EXERCISE:
Taking the line that contains "Task: Click the timer stopwatch icon" as the first, copy each line exactly up to and including the last line below.

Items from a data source
_____

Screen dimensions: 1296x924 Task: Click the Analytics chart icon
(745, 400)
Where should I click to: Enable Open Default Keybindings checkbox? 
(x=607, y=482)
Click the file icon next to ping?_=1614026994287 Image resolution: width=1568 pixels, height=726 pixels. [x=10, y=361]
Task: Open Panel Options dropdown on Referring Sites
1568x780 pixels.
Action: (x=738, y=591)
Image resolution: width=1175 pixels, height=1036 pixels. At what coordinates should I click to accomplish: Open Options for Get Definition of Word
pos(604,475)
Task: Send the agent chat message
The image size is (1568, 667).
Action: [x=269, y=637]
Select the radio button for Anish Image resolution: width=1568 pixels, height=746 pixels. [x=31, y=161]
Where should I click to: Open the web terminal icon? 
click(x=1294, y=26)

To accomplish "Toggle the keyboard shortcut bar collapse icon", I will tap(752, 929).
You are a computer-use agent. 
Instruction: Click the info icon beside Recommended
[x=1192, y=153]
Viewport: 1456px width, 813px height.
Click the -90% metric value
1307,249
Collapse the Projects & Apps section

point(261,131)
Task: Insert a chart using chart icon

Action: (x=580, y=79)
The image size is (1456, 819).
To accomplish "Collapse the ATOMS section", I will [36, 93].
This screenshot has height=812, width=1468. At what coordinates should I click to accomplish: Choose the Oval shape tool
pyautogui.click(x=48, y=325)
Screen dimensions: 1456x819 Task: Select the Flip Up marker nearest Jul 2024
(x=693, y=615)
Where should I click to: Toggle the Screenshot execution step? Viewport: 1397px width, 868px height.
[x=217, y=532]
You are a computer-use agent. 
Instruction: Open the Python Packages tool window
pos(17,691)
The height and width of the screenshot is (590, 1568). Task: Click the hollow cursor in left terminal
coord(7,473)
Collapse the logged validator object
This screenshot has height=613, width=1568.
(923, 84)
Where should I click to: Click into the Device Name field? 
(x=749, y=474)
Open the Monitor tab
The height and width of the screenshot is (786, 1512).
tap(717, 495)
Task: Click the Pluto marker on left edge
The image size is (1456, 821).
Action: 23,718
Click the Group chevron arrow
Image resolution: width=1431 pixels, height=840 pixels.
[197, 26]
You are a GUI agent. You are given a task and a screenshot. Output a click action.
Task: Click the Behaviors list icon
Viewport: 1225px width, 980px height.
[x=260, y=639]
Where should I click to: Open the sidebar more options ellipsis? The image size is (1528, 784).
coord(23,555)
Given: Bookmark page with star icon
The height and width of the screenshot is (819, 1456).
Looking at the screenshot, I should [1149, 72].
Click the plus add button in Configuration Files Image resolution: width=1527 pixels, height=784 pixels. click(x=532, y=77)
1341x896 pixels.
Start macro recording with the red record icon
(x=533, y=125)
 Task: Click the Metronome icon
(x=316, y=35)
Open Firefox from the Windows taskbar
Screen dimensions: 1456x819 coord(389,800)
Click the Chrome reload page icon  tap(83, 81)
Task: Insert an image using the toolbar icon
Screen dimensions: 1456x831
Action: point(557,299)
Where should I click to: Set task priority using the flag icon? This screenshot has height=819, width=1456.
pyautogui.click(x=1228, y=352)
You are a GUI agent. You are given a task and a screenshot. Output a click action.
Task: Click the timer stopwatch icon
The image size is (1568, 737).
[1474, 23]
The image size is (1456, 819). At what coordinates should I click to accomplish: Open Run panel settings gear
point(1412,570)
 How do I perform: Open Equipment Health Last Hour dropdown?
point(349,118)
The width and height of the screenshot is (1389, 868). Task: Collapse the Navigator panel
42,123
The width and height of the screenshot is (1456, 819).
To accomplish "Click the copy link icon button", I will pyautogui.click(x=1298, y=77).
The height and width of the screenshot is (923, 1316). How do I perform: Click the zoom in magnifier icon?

_____

RESULT FOR THIS TASK:
Task: Click the timer stopwatch icon
The image size is (1568, 737).
[1474, 23]
The image size is (1456, 819). At what coordinates should I click to accomplish: Open Run panel settings gear
point(1412,570)
 How do I perform: Open Equipment Health Last Hour dropdown?
point(349,118)
The width and height of the screenshot is (1389, 868). Task: Collapse the Navigator panel
42,123
The width and height of the screenshot is (1456, 819).
To accomplish "Click the copy link icon button", I will pyautogui.click(x=1298, y=77).
The height and width of the screenshot is (923, 1316). How do I perform: Click the zoom in magnifier icon?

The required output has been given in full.